**Exercise prompt:** Render every line of the data below as a Markdown table with the columns "No." and "Text". Number each line in order, and omit blank lines.

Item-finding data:
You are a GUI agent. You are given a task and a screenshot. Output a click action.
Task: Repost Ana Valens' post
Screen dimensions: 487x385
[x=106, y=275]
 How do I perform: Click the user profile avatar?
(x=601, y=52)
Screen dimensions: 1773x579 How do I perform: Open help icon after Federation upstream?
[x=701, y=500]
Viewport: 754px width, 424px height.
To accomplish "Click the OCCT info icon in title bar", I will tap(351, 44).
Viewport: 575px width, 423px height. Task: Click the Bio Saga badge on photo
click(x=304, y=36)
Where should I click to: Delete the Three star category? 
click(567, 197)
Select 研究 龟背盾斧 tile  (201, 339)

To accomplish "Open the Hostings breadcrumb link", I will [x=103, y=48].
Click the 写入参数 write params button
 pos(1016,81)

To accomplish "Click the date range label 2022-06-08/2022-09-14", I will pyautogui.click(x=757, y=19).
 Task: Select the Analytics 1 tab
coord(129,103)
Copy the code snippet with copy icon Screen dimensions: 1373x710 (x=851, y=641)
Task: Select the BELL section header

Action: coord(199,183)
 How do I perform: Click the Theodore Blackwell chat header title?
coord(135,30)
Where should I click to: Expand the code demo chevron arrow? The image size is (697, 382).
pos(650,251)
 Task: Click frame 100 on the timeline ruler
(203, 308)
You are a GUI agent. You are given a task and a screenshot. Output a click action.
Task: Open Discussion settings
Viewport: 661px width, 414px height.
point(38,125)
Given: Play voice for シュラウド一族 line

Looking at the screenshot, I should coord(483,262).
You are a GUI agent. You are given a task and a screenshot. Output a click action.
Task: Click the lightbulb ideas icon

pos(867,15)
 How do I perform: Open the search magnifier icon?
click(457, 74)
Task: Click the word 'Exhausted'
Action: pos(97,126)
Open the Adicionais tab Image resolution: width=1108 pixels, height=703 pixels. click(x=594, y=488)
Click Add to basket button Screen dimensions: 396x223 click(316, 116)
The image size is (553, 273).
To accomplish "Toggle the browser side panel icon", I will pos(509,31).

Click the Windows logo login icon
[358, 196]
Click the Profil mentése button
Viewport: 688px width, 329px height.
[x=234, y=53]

**In response:**
| No. | Text |
|---|---|
| 1 | You are a GUI agent. You are given a task and a screenshot. Output a click action. |
| 2 | Task: Repost Ana Valens' post |
| 3 | Screen dimensions: 487x385 |
| 4 | [x=106, y=275] |
| 5 |  How do I perform: Click the user profile avatar? |
| 6 | (x=601, y=52) |
| 7 | Screen dimensions: 1773x579 How do I perform: Open help icon after Federation upstream? |
| 8 | [x=701, y=500] |
| 9 | Viewport: 754px width, 424px height. |
| 10 | To accomplish "Click the OCCT info icon in title bar", I will tap(351, 44). |
| 11 | Viewport: 575px width, 423px height. Task: Click the Bio Saga badge on photo |
| 12 | click(x=304, y=36) |
| 13 | Where should I click to: Delete the Three star category?  |
| 14 | click(567, 197) |
| 15 | Select 研究 龟背盾斧 tile  (201, 339) |
| 16 | To accomplish "Open the Hostings breadcrumb link", I will [x=103, y=48]. |
| 17 | Click the 写入参数 write params button |
| 18 |  pos(1016,81) |
| 19 | To accomplish "Click the date range label 2022-06-08/2022-09-14", I will pyautogui.click(x=757, y=19). |
| 20 |  Task: Select the Analytics 1 tab |
| 21 | coord(129,103) |
| 22 | Copy the code snippet with copy icon Screen dimensions: 1373x710 (x=851, y=641) |
| 23 | Task: Select the BELL section header |
| 24 | Action: coord(199,183) |
| 25 |  How do I perform: Click the Theodore Blackwell chat header title? |
| 26 | coord(135,30) |
| 27 | Where should I click to: Expand the code demo chevron arrow? The image size is (697, 382). |
| 28 | pos(650,251) |
| 29 |  Task: Click frame 100 on the timeline ruler |
| 30 | (203, 308) |
| 31 | You are a GUI agent. You are given a task and a screenshot. Output a click action. |
| 32 | Task: Open Discussion settings |
| 33 | Viewport: 661px width, 414px height. |
| 34 | point(38,125) |
| 35 | Given: Play voice for シュラウド一族 line |
| 36 | Looking at the screenshot, I should coord(483,262). |
| 37 | You are a GUI agent. You are given a task and a screenshot. Output a click action. |
| 38 | Task: Click the lightbulb ideas icon |
| 39 | pos(867,15) |
| 40 |  How do I perform: Open the search magnifier icon? |
| 41 | click(457, 74) |
| 42 | Task: Click the word 'Exhausted' |
| 43 | Action: pos(97,126) |
| 44 | Open the Adicionais tab Image resolution: width=1108 pixels, height=703 pixels. click(x=594, y=488) |
| 45 | Click Add to basket button Screen dimensions: 396x223 click(316, 116) |
| 46 | The image size is (553, 273). |
| 47 | To accomplish "Toggle the browser side panel icon", I will pos(509,31). |
| 48 | Click the Windows logo login icon |
| 49 | [358, 196] |
| 50 | Click the Profil mentése button |
| 51 | Viewport: 688px width, 329px height. |
| 52 | [x=234, y=53] |